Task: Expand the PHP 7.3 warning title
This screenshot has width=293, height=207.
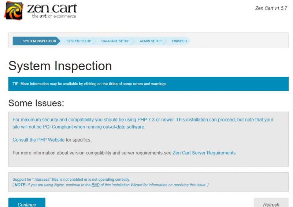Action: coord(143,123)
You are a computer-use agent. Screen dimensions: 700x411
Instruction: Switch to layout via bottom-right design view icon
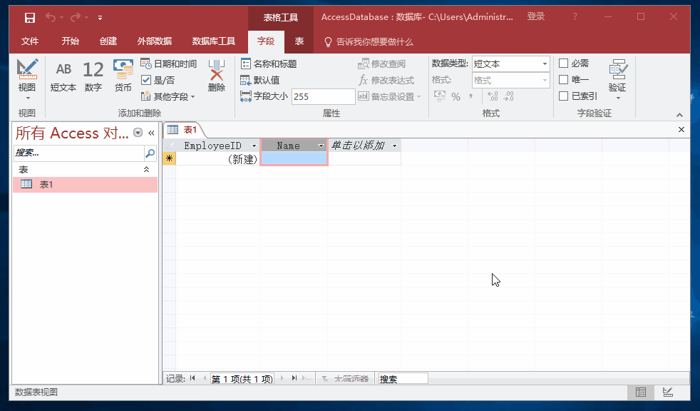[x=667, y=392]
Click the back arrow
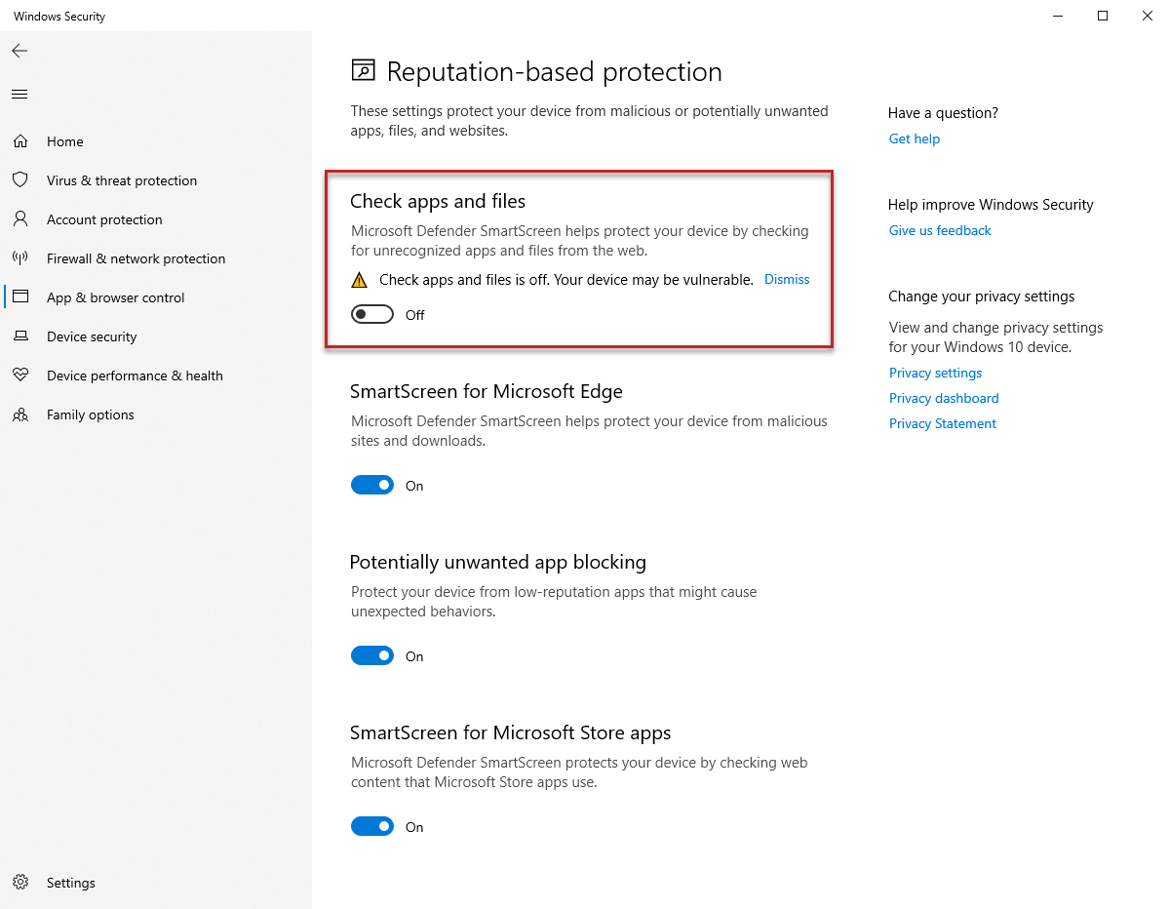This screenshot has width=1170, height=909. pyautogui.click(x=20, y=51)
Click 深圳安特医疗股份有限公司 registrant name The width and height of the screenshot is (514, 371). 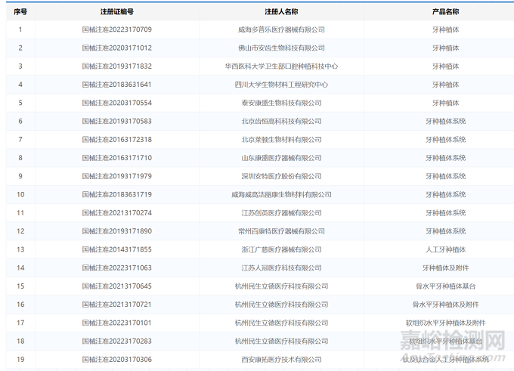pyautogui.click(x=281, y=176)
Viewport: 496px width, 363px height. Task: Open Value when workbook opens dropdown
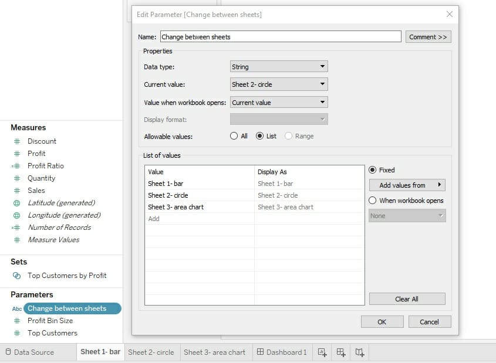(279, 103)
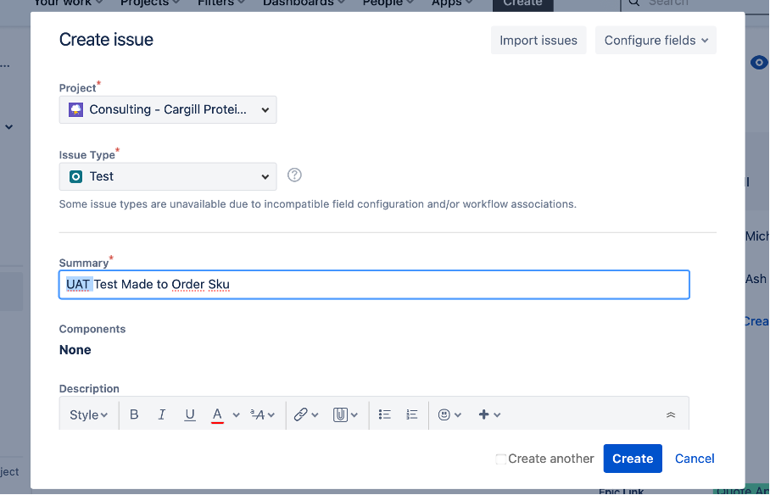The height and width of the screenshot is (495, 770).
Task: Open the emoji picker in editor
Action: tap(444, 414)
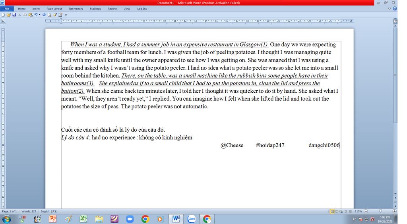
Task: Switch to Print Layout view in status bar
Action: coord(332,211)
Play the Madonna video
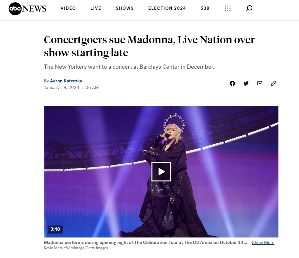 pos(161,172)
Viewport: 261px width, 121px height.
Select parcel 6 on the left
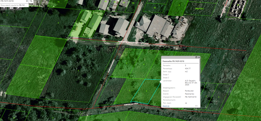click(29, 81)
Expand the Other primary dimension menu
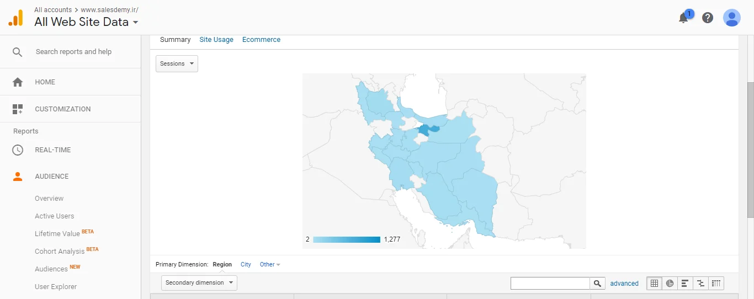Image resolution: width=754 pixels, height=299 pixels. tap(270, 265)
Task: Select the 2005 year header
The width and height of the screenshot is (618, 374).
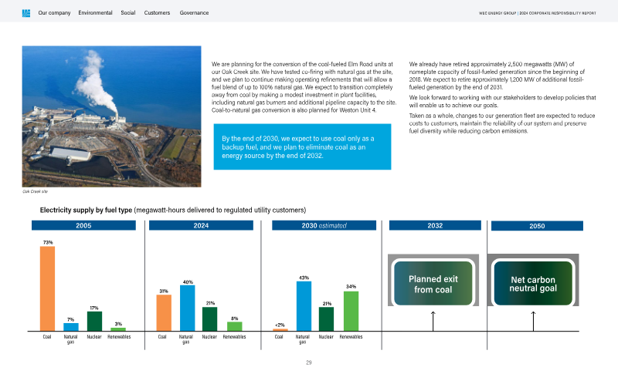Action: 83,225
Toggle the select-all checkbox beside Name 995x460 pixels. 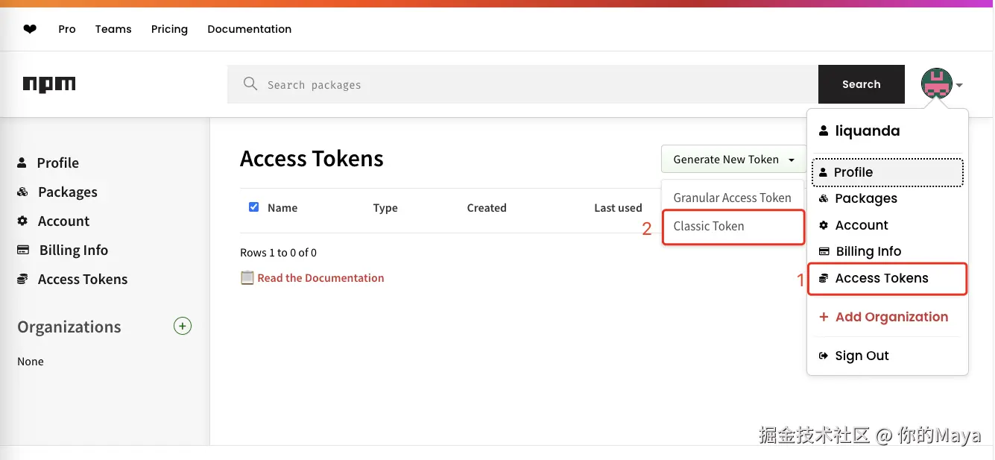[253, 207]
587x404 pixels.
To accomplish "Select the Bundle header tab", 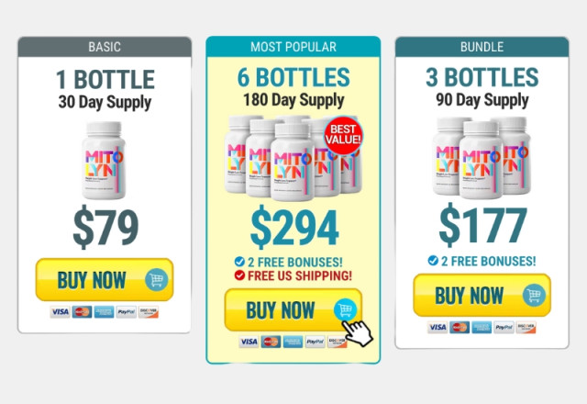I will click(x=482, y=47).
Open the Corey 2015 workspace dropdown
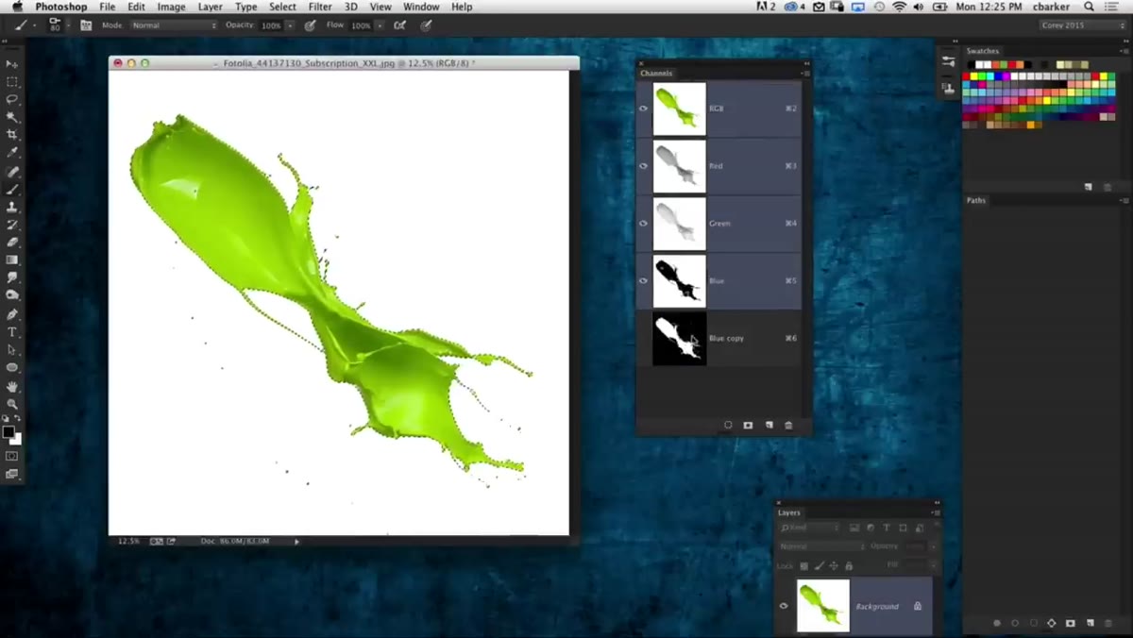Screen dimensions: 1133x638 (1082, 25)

================================

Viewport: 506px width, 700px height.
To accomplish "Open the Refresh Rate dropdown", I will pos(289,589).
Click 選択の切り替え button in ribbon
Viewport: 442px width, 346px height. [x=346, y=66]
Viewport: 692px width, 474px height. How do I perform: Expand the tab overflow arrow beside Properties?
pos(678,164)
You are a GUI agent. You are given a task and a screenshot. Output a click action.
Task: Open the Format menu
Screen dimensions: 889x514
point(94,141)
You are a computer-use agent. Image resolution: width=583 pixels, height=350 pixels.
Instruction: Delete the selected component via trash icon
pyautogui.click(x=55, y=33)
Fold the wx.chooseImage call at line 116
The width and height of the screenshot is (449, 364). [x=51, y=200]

================================

From the preceding records, count the lines where "computer" occurs and reply with the number only.

2